Have you heard the old proverb, “A
minute on the lips and a lifetime on the hips”? It means, for example, you
might enjoy the taste of a chocolate donut for a minute but you will carry the
hundreds of calories from that donut around on your hips for a lifetime. While
that saying may be a bit of an exaggeration, it points to something undeniably true:
what we eat, ingest, and consume produces lasting effects on our bodies.

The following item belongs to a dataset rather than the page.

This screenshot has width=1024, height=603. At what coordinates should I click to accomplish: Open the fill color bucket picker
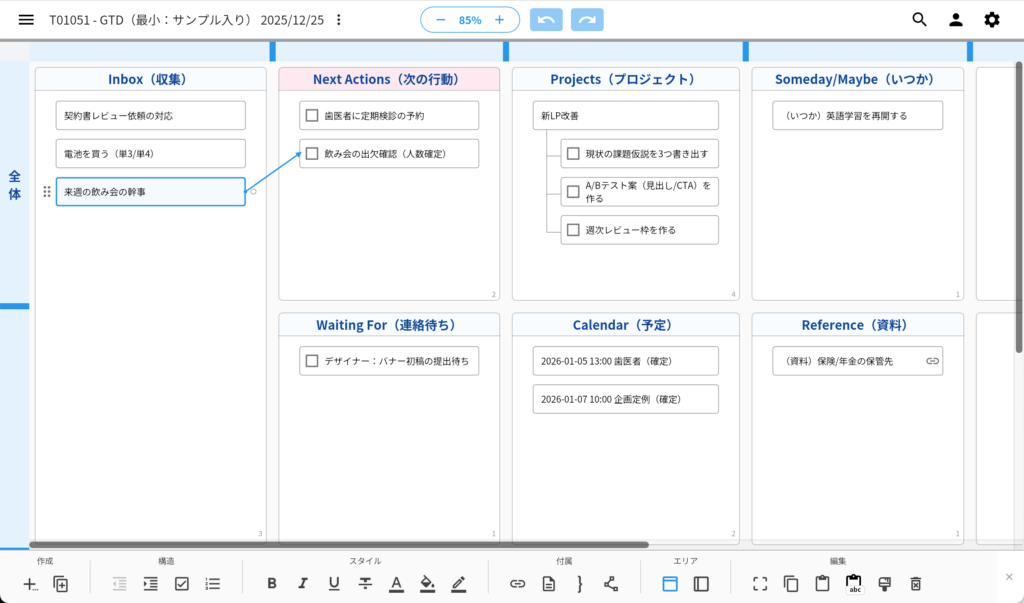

Have you heard about Bryan Johnson,
the tech millionaire who is trying to stop his body from aging and even become
younger by receiving plasma transfusions from his 17 year-old son? Bloomberg
news reported this back on May 22, 2023. In a sense, Johnson acknowledges that
old adage: what we put into our bodies can have a lasting impact. But he
believes that his teenage son’s plasma may be “the fountain of youth.” Heck, he
hopes it might even be the key to unlocking the door to eternal life on earth.
In the gospel today, Jesus also
picks up on this proverb of “a minute on the lips, a lifetime on the hips,” but
gives it a novel twist. Jesus says: “I am the living bread that came down from
heaven; whoever eats this bread will life forever.” In other words, in Jesus’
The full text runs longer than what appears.